*Exercise brief*. Go to the line below that contains "Image resolution: width=640". From there to the end of the records, reproduce each line exactly, except the pictures.

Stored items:
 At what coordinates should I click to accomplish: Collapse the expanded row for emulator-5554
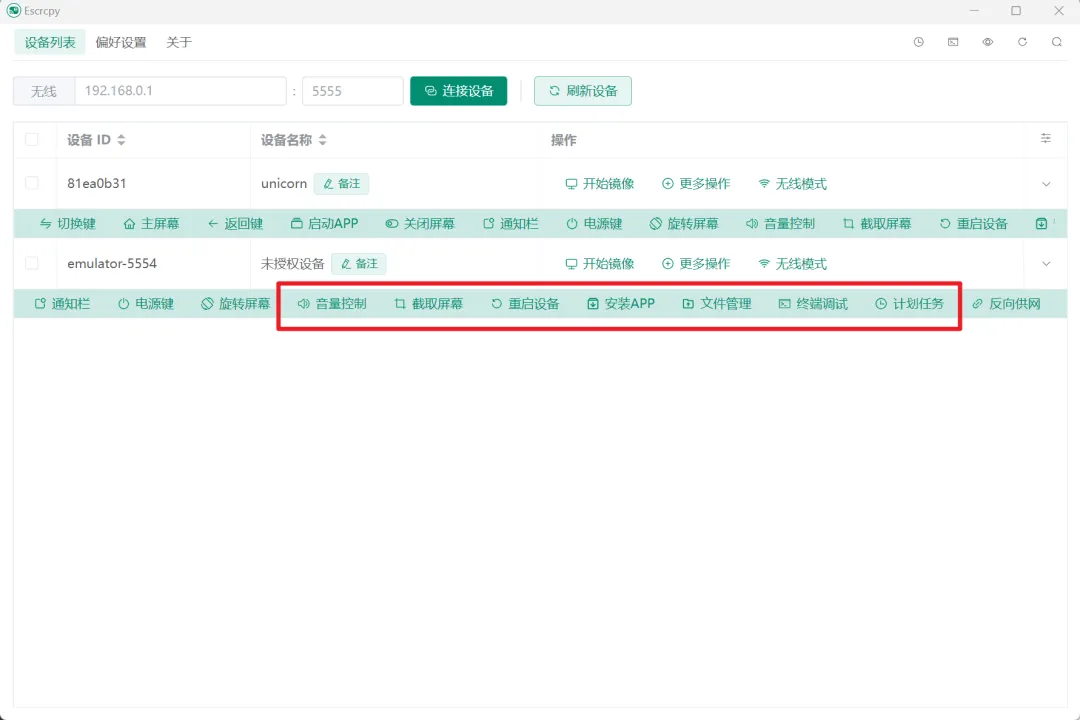1046,263
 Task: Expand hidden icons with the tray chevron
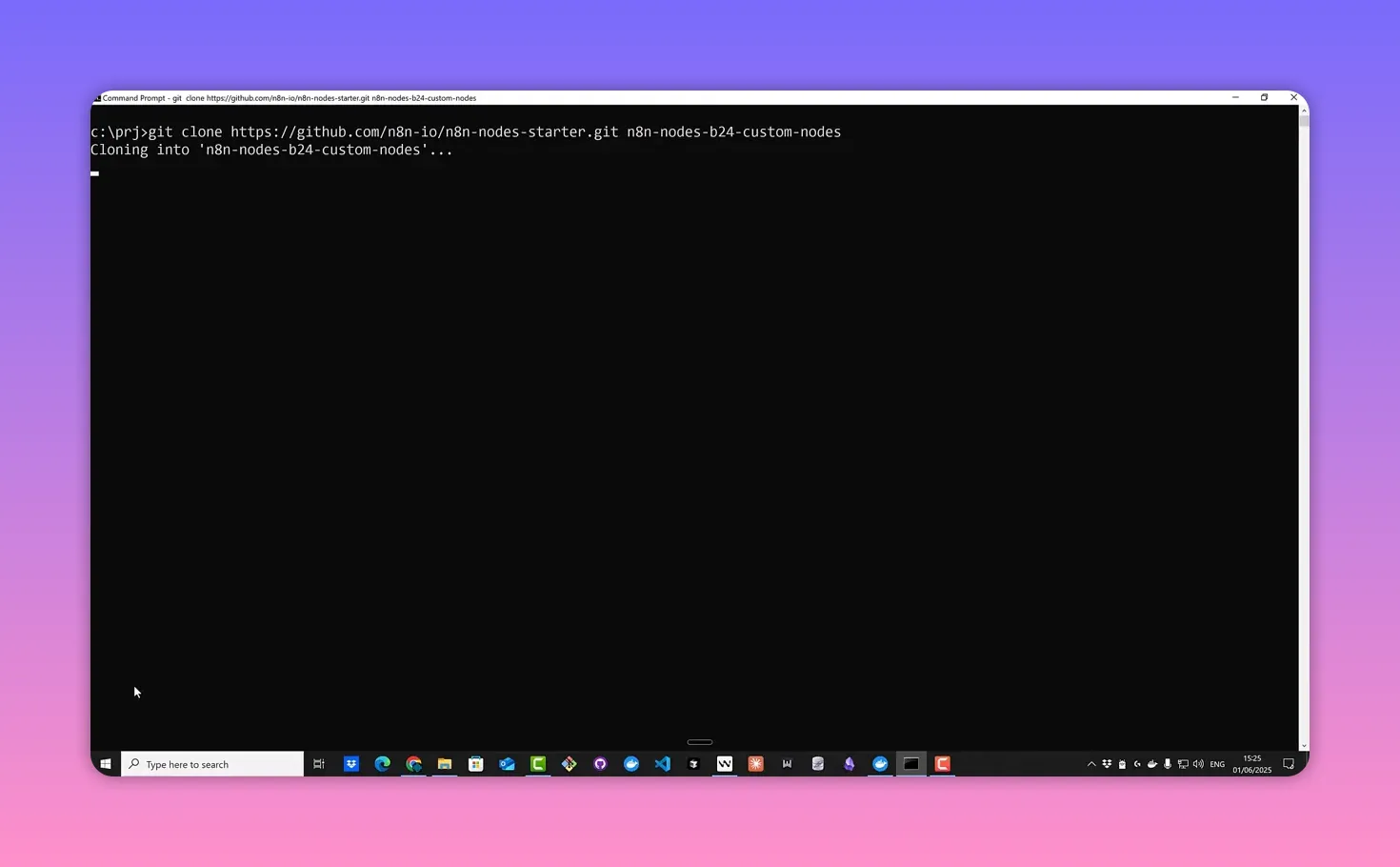click(x=1091, y=763)
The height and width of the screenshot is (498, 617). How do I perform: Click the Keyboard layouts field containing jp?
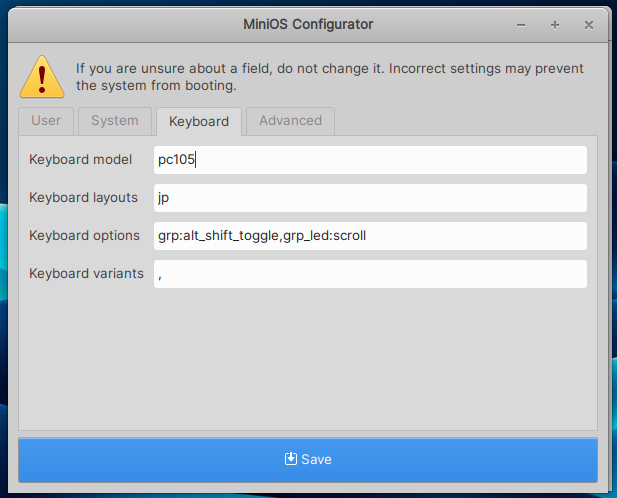click(x=370, y=198)
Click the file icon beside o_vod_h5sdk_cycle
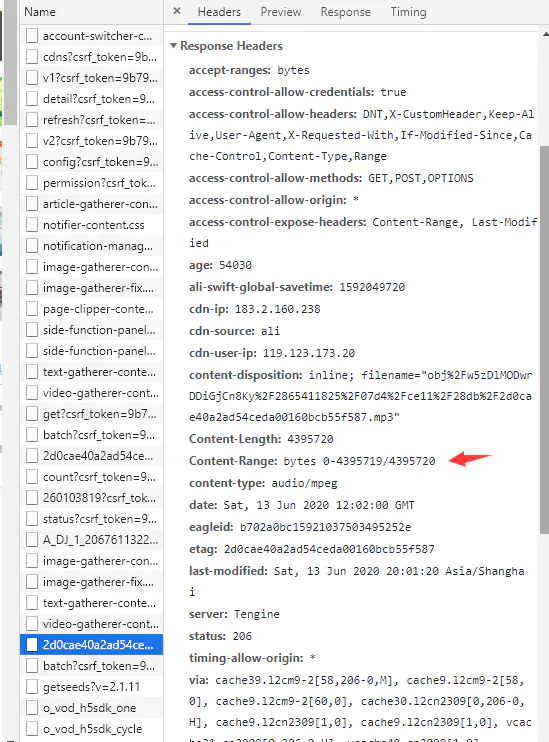This screenshot has width=549, height=742. (32, 729)
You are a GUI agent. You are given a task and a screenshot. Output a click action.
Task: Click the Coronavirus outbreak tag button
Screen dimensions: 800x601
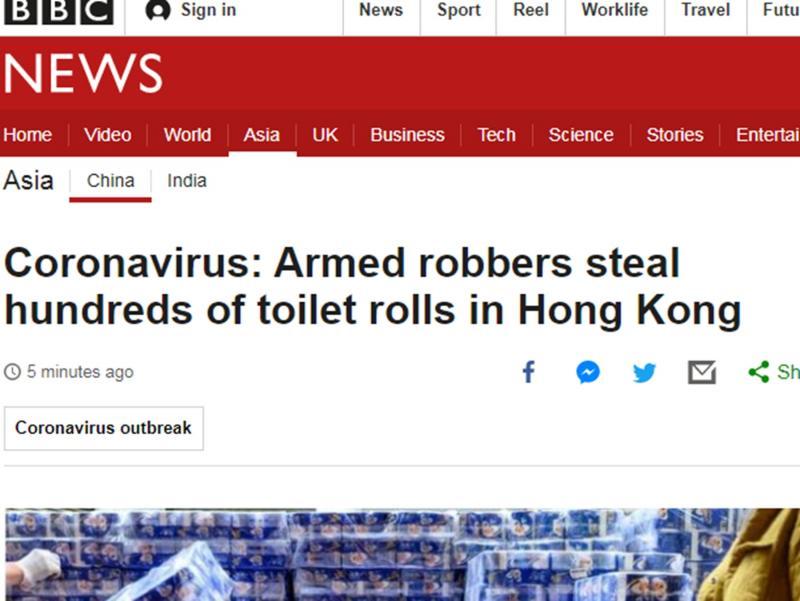(104, 428)
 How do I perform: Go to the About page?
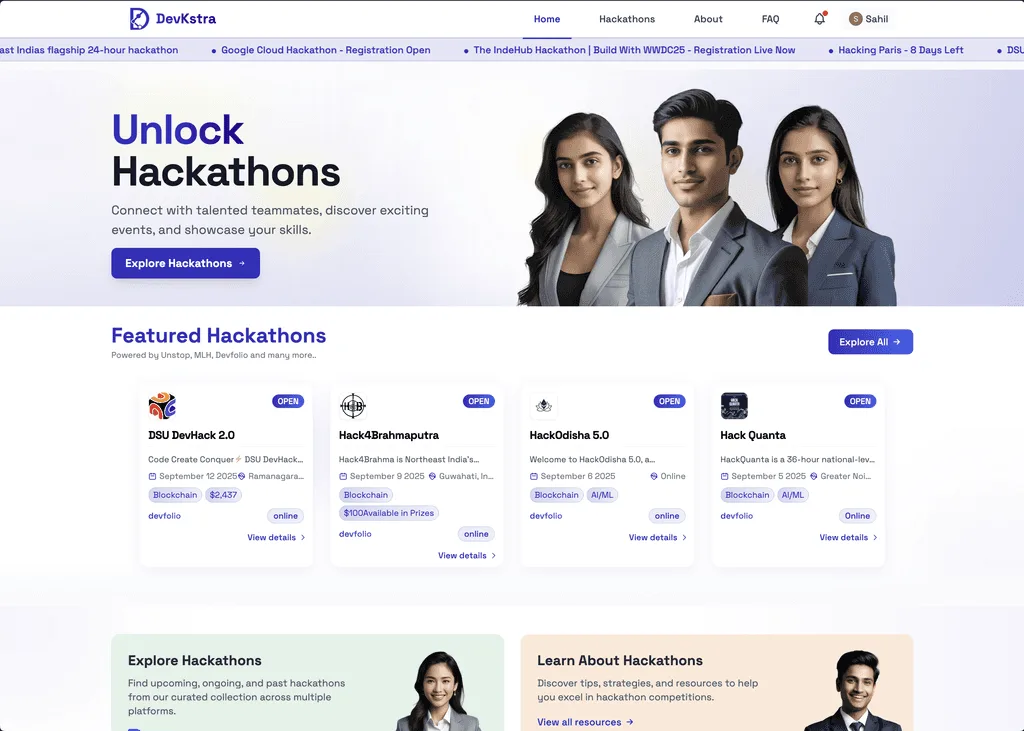[x=708, y=19]
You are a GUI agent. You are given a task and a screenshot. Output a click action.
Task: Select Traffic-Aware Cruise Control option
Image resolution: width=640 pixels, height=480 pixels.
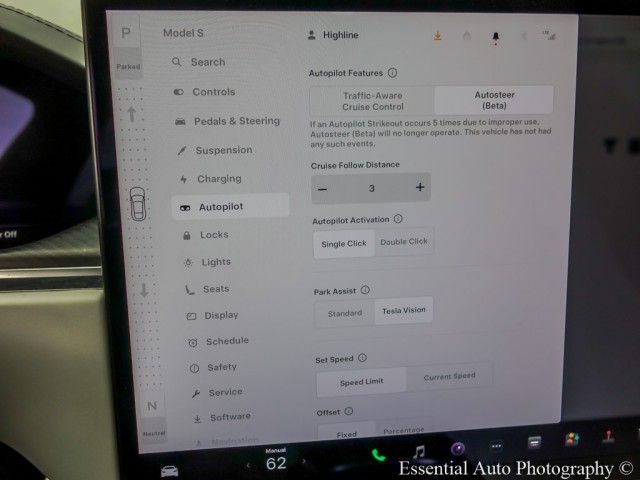[372, 101]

*Task result*.
Image resolution: width=640 pixels, height=480 pixels.
[372, 101]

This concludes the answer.